Category-Based Intrinsic Motivation
Category-Based Intrinsic Motivation
Ryan Walker and Lisa Meeden
Professor Meeden had previously spent time researching self-motivated, curious, simulated robots. The goal for this summer was to adapt this research to work on a robot in the real world. Defining and producing robotic curiosity is an important goal in developmental robotics, and demonstrating a functional system in the real world is an important step in furthering this research.

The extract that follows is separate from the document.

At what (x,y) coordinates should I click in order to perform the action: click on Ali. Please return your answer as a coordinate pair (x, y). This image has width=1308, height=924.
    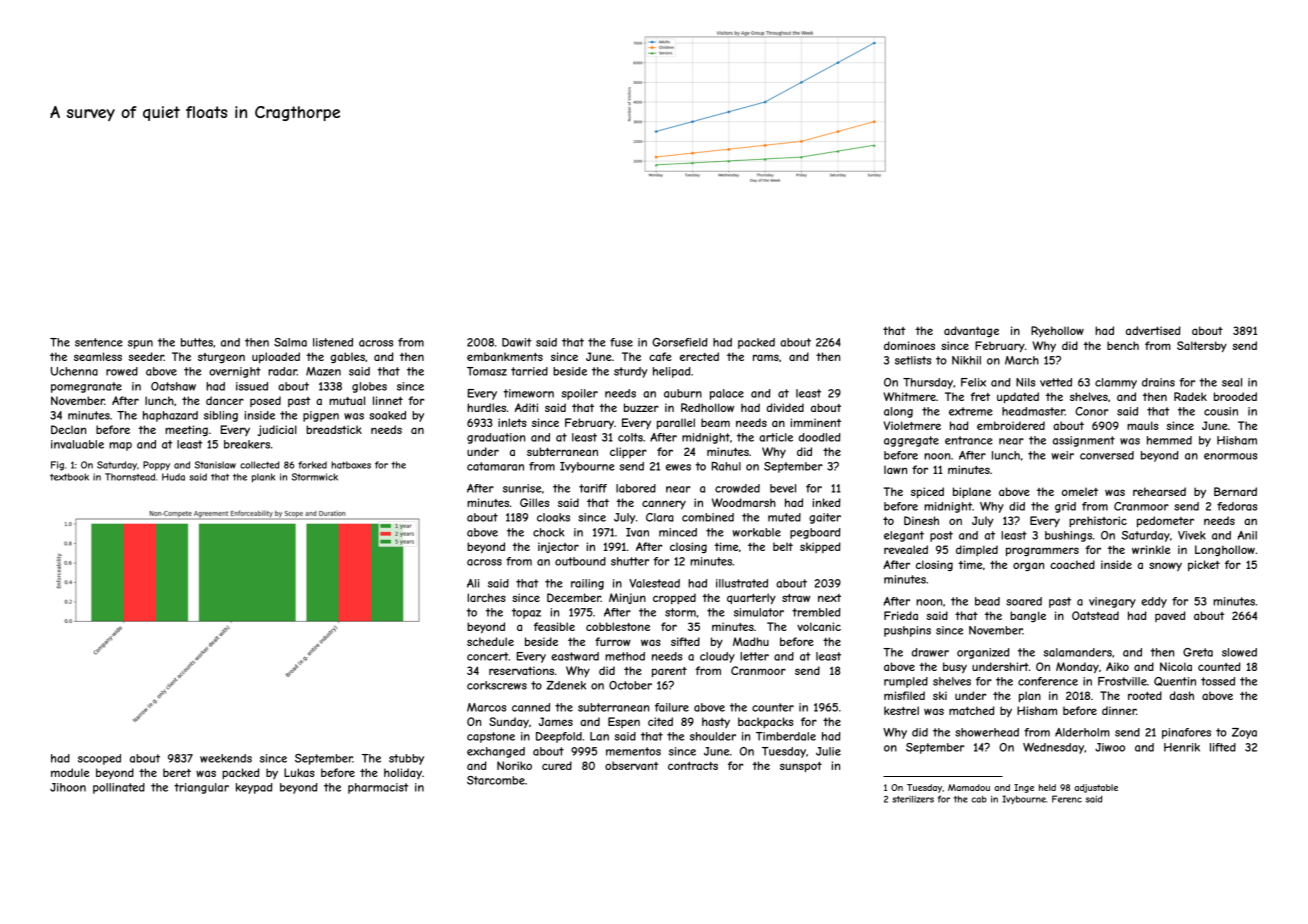
    Looking at the image, I should click on (473, 583).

Ryan helped Rachel Lee and Professor Meeden design and implement a task well-suited to testing the learning algorithm. Ryan coded an interface allowing the group to use Rovio robots for the experiment, allowing for further research or classroom work with these inexpensive robots. The group created an environment with varied visual stimuli to encourage and document categorization and curiosity. Using a unique approach to curiosity derived from current research, the group ran experiments designed to show the robot's capacity to learn and predict the behavior of objects in its environment.
Ryan helped to manage the experiments by preparing and monitoring the robots, code, and environment. The group collected and analyzed the findings, writing an eight page paper that was submitted to the 2009 Epigenetic Robotics conference. The results were promising, demonstrating interesting behavior and logical categorization of the world. The robot focused on challenging features of the world significantly more than the easily predictable 'boring' aspects. While the results were not as clean as those from simulation, implementing such a system on a real robot has proven that the system we designed has potential for further research and refinement.